To: My Mom/My Twin/My Best Friend,
Life seems to be getting in between us lately. It’s difficult you working night shift, while I am up before your foot steps in the door. We couldn’t be more on opposite schedules.
Over the past six months, both of our lives have undergone a lot of changes. You’re taking on a whole new career while I am a recent undergrad just dipping my foot into the job pool.
Adjusting to “Adult Life” has been anything but easy for me and I know it’s no easier for you. I am in a hurry to take off while you’re preparing for it.
Truth is, I know I am not home a lot. I know I am not around like I used to be, but I still need you.
I need you whenever I have had a long Friday night at work and you’re the only one who wont judge me for finishing half a bottle of wine, because you’ll be there to pop another one open with me.
I need you whenever my heart is broken and we watch sappy hallmark movies, eat our feelings and talk about why we hate men so much.
I need you whenever I am trying on new clothes because I know you will be brutally honest.
I need you whenever I don’t know the answers, because you’re my mom and you have all the answers.
I need you whenever I land my dream job, because you will be the first one I will call.
I need you whenever I seem to get wild and crazy ideas because you’re my biggest support system.
I need you whenever I have absolutely no idea what I am doing with my life and have mental breakdowns every week.
I need you for food…just kidding…no I really you need you for food, I have no money and you make great meals.
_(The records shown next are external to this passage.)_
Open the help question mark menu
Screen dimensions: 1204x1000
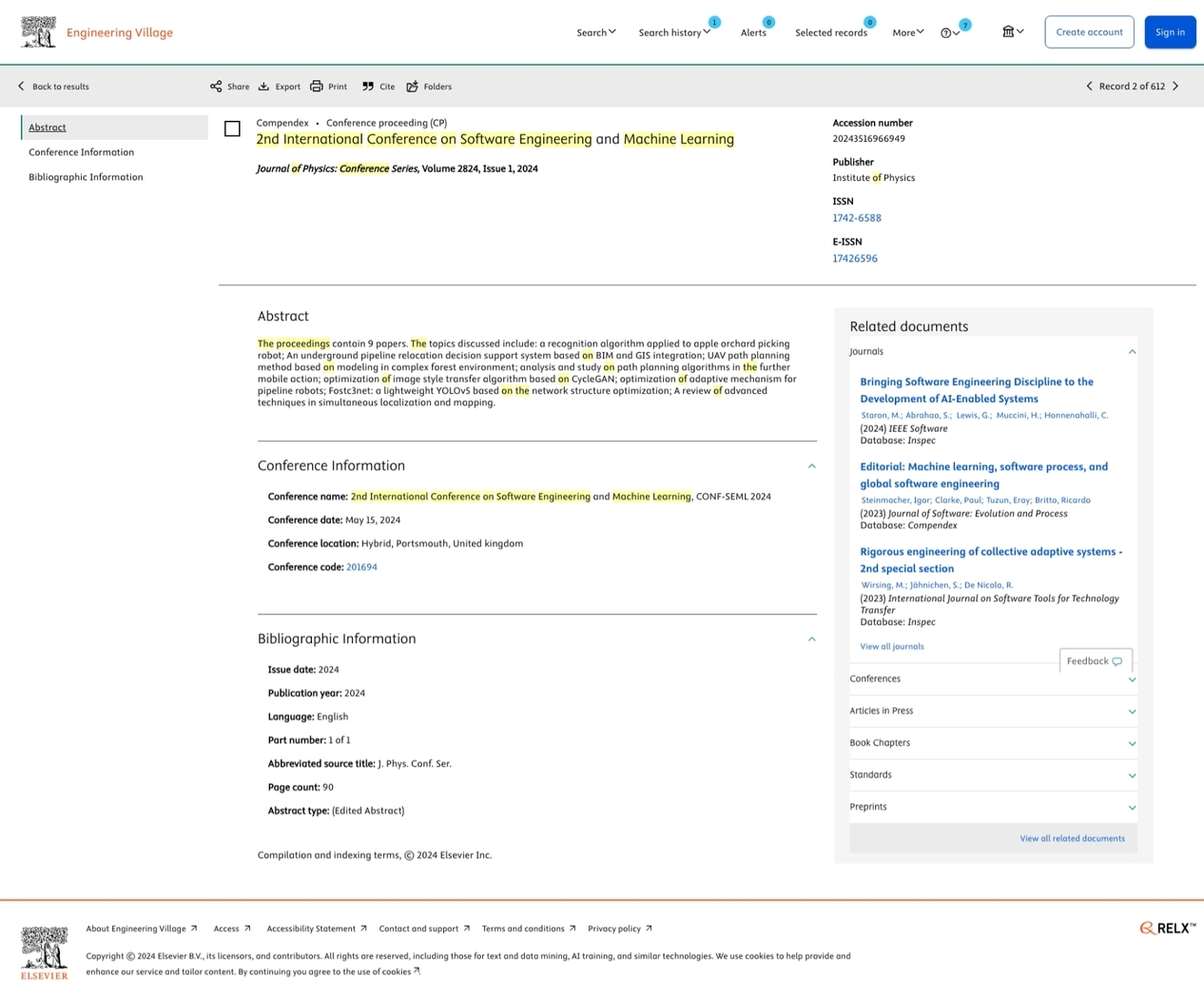tap(947, 33)
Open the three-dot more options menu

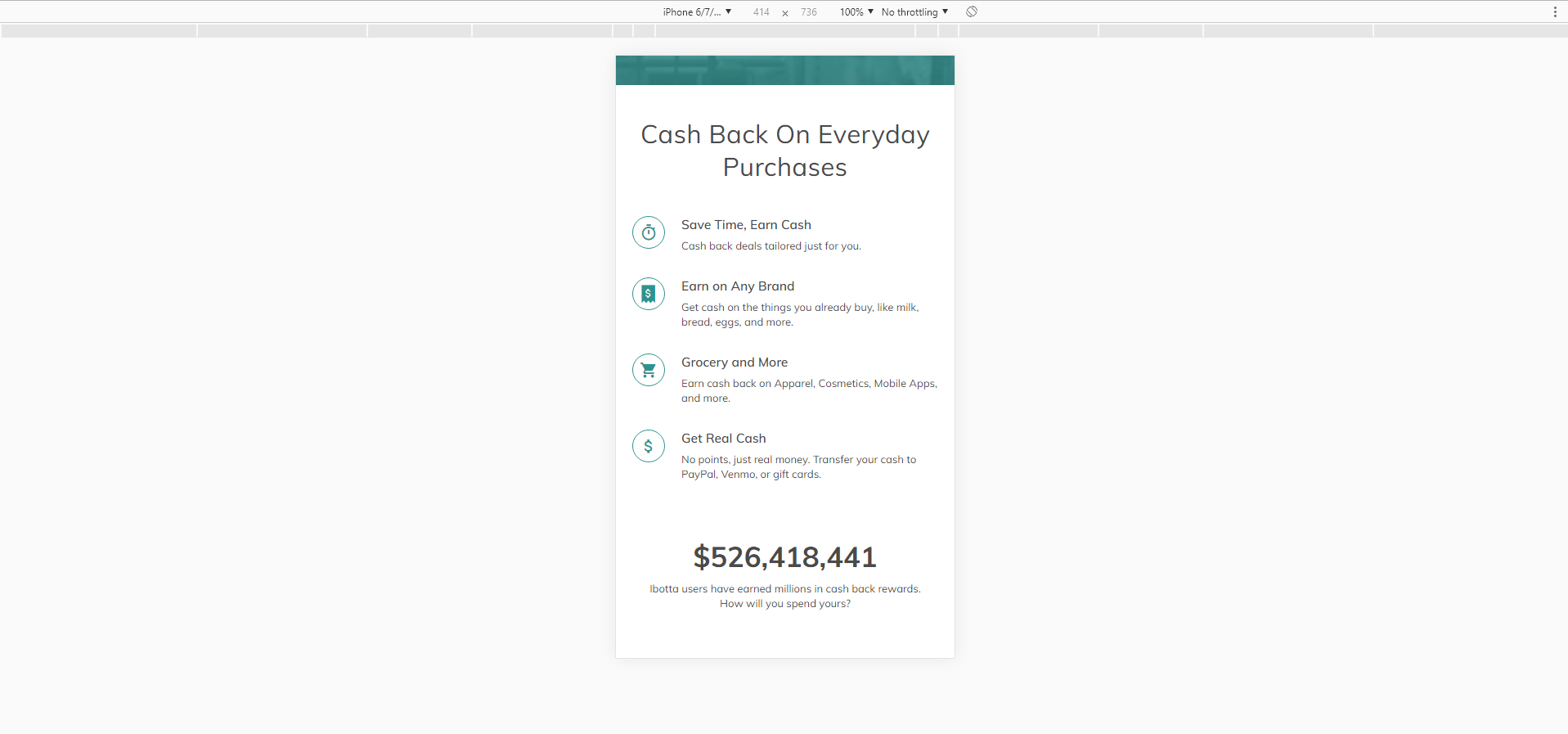[1554, 11]
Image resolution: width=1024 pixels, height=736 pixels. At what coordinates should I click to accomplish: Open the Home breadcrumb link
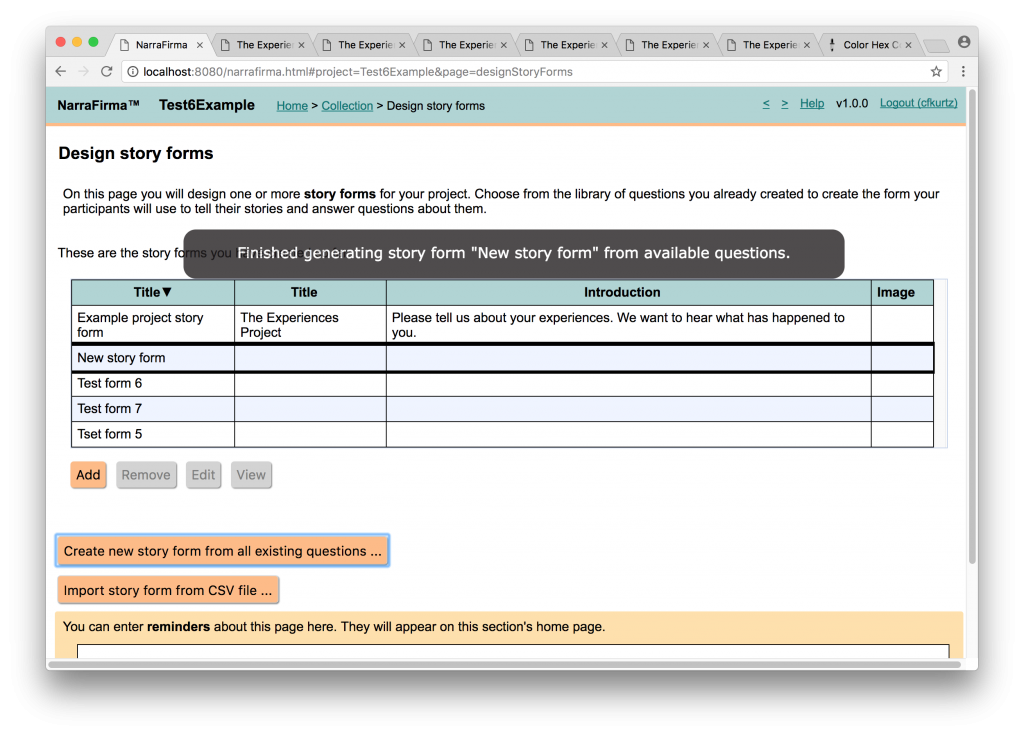[292, 105]
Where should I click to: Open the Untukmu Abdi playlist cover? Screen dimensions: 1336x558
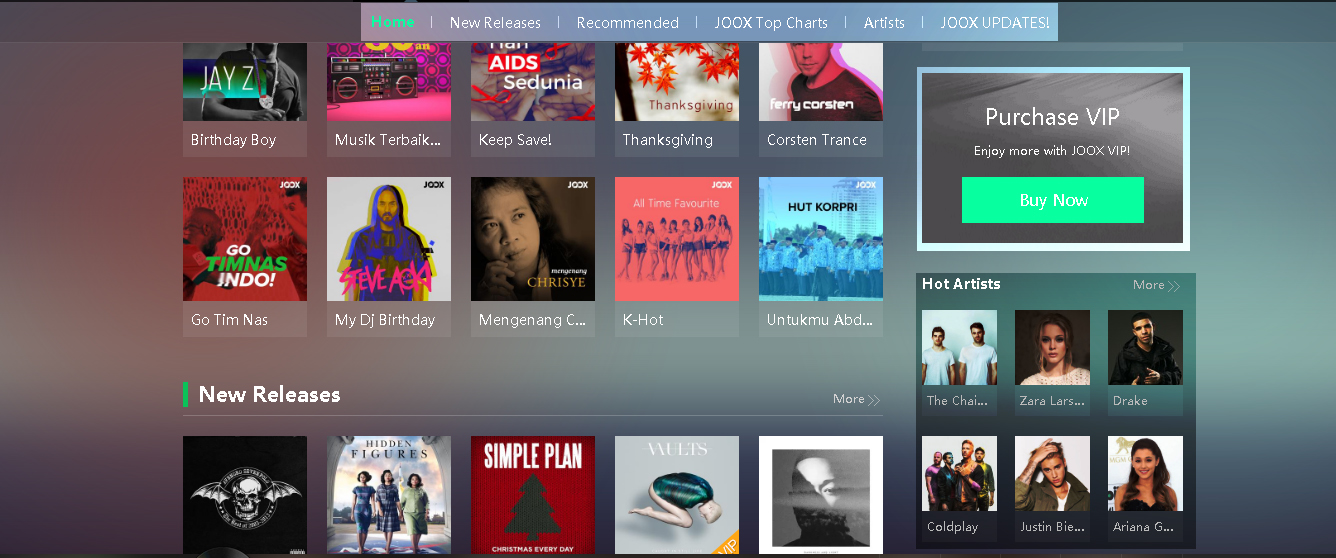(820, 239)
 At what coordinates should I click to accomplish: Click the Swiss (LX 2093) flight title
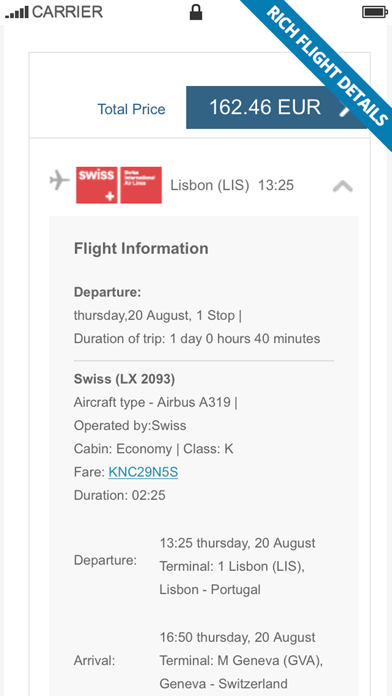click(124, 380)
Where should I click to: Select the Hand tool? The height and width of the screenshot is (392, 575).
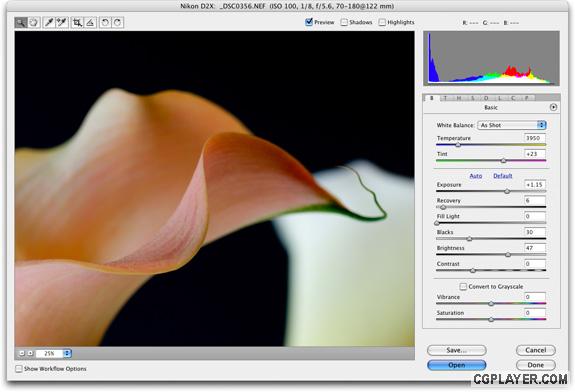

I need you to send me those “I love You” messages during the day because you have no idea how much those mean to me.
I need you to know that when I am not around, you are always with me. And me being gone has nothing to do with you, but that I need to grow into myself. I can’t do that at home.
I need you because you’re my mom and my best friend and my role model. I will never get old enough to out grow our relationship. At the end of the day I will always need you whether it seems obvious or not.